(WRITTEN PROBLEM):
Set out all the material below as a Markdown table with two columns, "Number" and "Entry," giving each line its own numbered row and skipping blank lines.

(SUPPLIED MATERIAL):
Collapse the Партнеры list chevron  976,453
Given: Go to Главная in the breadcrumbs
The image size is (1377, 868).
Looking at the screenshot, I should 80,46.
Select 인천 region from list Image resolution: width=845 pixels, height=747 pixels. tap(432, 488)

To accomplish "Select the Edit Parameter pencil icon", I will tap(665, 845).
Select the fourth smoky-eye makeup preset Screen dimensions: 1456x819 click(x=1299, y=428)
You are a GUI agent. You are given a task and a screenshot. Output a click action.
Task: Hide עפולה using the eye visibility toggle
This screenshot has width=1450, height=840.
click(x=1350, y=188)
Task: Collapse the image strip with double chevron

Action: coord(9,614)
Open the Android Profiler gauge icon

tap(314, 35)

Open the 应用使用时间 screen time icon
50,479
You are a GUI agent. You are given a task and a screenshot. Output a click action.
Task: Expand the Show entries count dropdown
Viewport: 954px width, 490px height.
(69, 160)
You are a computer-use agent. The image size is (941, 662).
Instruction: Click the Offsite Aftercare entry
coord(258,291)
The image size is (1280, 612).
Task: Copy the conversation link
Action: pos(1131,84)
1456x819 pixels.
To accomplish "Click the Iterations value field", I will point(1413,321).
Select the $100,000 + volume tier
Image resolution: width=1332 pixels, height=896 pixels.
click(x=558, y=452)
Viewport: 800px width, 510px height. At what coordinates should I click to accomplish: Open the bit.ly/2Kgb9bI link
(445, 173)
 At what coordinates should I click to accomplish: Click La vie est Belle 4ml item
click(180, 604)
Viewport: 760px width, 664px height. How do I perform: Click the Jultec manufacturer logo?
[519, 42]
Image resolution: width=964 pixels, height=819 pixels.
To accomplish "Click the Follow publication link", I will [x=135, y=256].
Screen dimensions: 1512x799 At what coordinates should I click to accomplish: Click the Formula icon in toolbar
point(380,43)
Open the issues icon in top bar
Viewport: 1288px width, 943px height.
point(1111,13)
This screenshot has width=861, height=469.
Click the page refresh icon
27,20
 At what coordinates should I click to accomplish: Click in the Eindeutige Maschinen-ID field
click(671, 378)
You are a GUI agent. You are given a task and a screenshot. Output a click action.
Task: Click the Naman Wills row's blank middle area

(SOLUTION TO THIS EXERCISE):
| Number | Entry |
|---|---|
| 1 | Collapse the Партнеры list chevron  976,453 |
| 2 | Given: Go to Главная in the breadcrumbs |
| 3 | The image size is (1377, 868). |
| 4 | Looking at the screenshot, I should 80,46. |
| 5 | Select 인천 region from list Image resolution: width=845 pixels, height=747 pixels. tap(432, 488) |
| 6 | To accomplish "Select the Edit Parameter pencil icon", I will tap(665, 845). |
| 7 | Select the fourth smoky-eye makeup preset Screen dimensions: 1456x819 click(x=1299, y=428) |
| 8 | You are a GUI agent. You are given a task and a screenshot. Output a click action. |
| 9 | Task: Hide עפולה using the eye visibility toggle |
| 10 | This screenshot has width=1450, height=840. |
| 11 | click(x=1350, y=188) |
| 12 | Task: Collapse the image strip with double chevron |
| 13 | Action: coord(9,614) |
| 14 | Open the Android Profiler gauge icon |
| 15 | tap(314, 35) |
| 16 | Open the 应用使用时间 screen time icon |
| 17 | 50,479 |
| 18 | You are a GUI agent. You are given a task and a screenshot. Output a click action. |
| 19 | Task: Expand the Show entries count dropdown |
| 20 | Viewport: 954px width, 490px height. |
| 21 | (69, 160) |
| 22 | You are a computer-use agent. The image size is (941, 662). |
| 23 | Instruction: Click the Offsite Aftercare entry |
| 24 | coord(258,291) |
| 25 | The image size is (1280, 612). |
| 26 | Task: Copy the conversation link |
| 27 | Action: pos(1131,84) |
| 28 | 1456x819 pixels. |
| 29 | To accomplish "Click the Iterations value field", I will point(1413,321). |
| 30 | Select the $100,000 + volume tier |
| 31 | Image resolution: width=1332 pixels, height=896 pixels. |
| 32 | click(x=558, y=452) |
| 33 | Viewport: 800px width, 510px height. At what coordinates should I click to accomplish: Open the bit.ly/2Kgb9bI link |
| 34 | (445, 173) |
| 35 |  At what coordinates should I click to accomplish: Click La vie est Belle 4ml item |
| 36 | click(180, 604) |
| 37 | Viewport: 760px width, 664px height. How do I perform: Click the Jultec manufacturer logo? |
| 38 | [519, 42] |
| 39 | Image resolution: width=964 pixels, height=819 pixels. |
| 40 | To accomplish "Click the Follow publication link", I will [x=135, y=256]. |
| 41 | Screen dimensions: 1512x799 At what coordinates should I click to accomplish: Click the Formula icon in toolbar |
| 42 | point(380,43) |
| 43 | Open the issues icon in top bar |
| 44 | Viewport: 1288px width, 943px height. |
| 45 | point(1111,13) |
| 46 | This screenshot has width=861, height=469. |
| 47 | Click the page refresh icon |
| 48 | 27,20 |
| 49 |  At what coordinates should I click to accomplish: Click in the Eindeutige Maschinen-ID field |
| 50 | click(671, 378) |
| 51 | You are a GUI agent. You are given a task and a screenshot. Output a click action. |
| 52 | Task: Click the Naman Wills row's blank middle area |